§ **Extract to read**
Ensconced in Roundhay Grammar School in Leeds, the diligent, athletic and always adventurous young Carruthers began to see with crystal clear clarity that there was little in his A level subjects that supplied his needs for life in the real world. It was the sixties and the centre of the real world for his generation was London. London was the music and fashion capital of the world: the Beatles and the England Soccer Team had conquered the world; now it was the turn of the young Carruthers. After several discussions about their different philosophies of education, it was agreed that the Headmaster should stay at Roundhay Grammar School, dispensing his particular educational philosophy, while the seventeen year old Carruthers should go elsewhere to develop his philosophy of life and learning.
Off to the capital he went, to drink fully from the cup of life that London has always appeared to offer the young. After much 'education' in the capital city he experienced one of the two most life-turning events which he was to had on the roads of England. The first was his meeting with Sheila, a student teacher hitch-hiking to London. Later they were married and spent their first year together planning their great journey. With Sheila's probationary teaching year successfully completed, they began their journey. Hitch-hiking through Europe they eventually arrived in Istanbul. From there they took local transport and followed the 'silk road' east. This was no pre-packaged, air-conditioned, 'four countries a week' tour, but one which required endurance to survive the journeys on local buses as and when they, and money, were available. Through Turkey, Iran, Iraq and into Pakistan and India they travelled and then on down through Thailand and into Indonesia; finally arriving in Darwin in northern Australia. Continuing their journey in the relative luxury of a camper van they purchased in Darwin, they drove the length of Australia to Perth in the west and then east to Melbourne and Sydney. Travelling up the east coast of Australia they became for a short while tin miners or rather tin scratchers, to help out an old friend. I am told that tin scratching is similar to panning for gold but without the excitement or such good working conditions! Alice Springs was the place they made their temporary home and there they enjoyed the Australian life-style of work and play. Play for Peter was rugby league which presented no threat to his amateur status, being so far from where such matters were discussed with unnecessary gravitas!

§ **Stated problem 1**
According to the account of Carruthers's travels, why did playing rugby league pose no threat to Peter's amateur status?
§ **Stated problem 2**
List every place in Australia that the account of Carruthers's travels names.
The data that follows is separate material with no connection to the text.

§ **Dataset extract**
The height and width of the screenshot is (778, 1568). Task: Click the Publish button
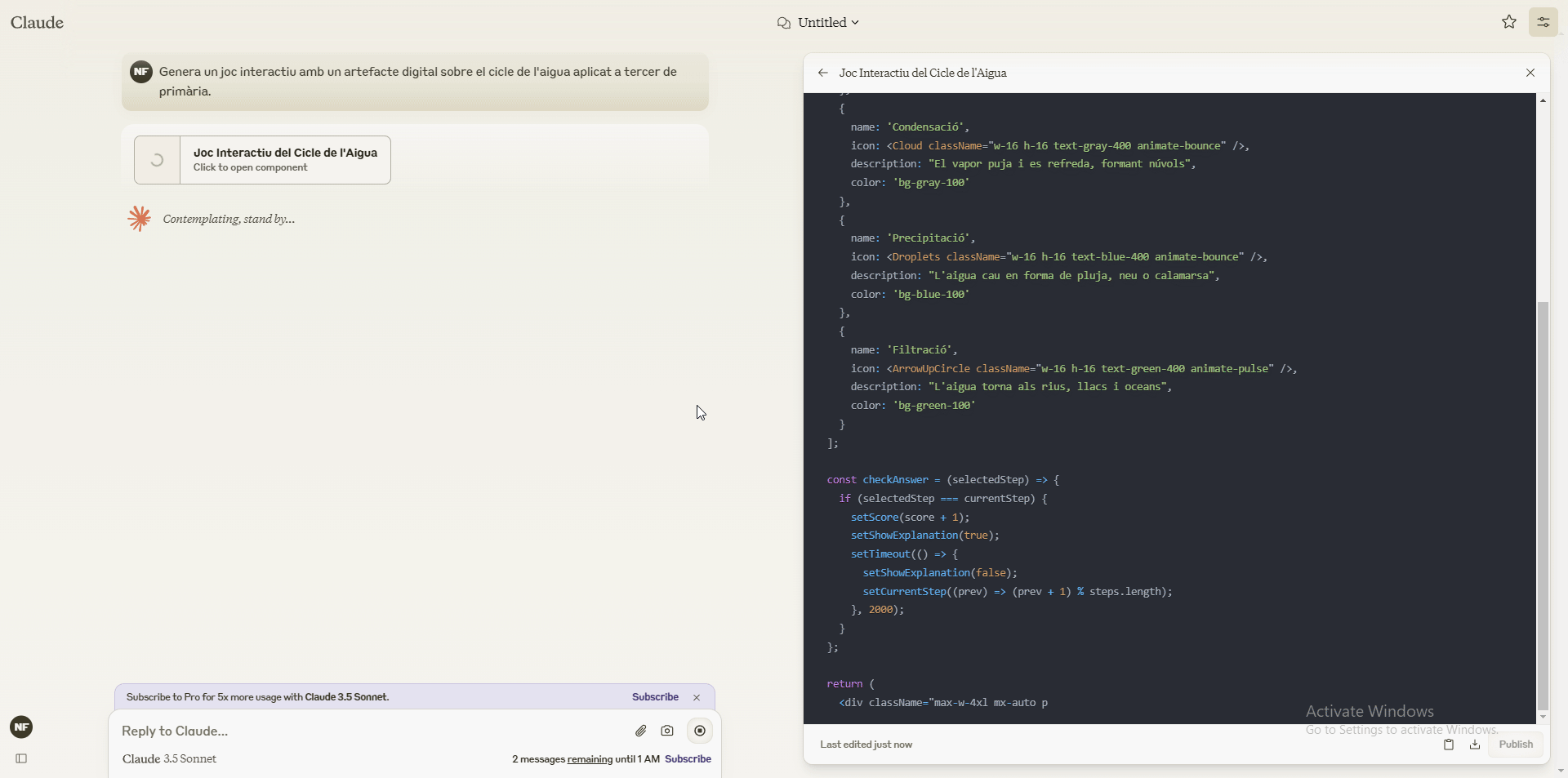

§ **Answer 1**
He was playing so far away from the places where such matters were discussed with unnecessary gravitas that his amateur status wasn't at risk.

§ **Answer 2**
- Darwin
- Perth
- Melbourne
- Sydney
- Alice Springs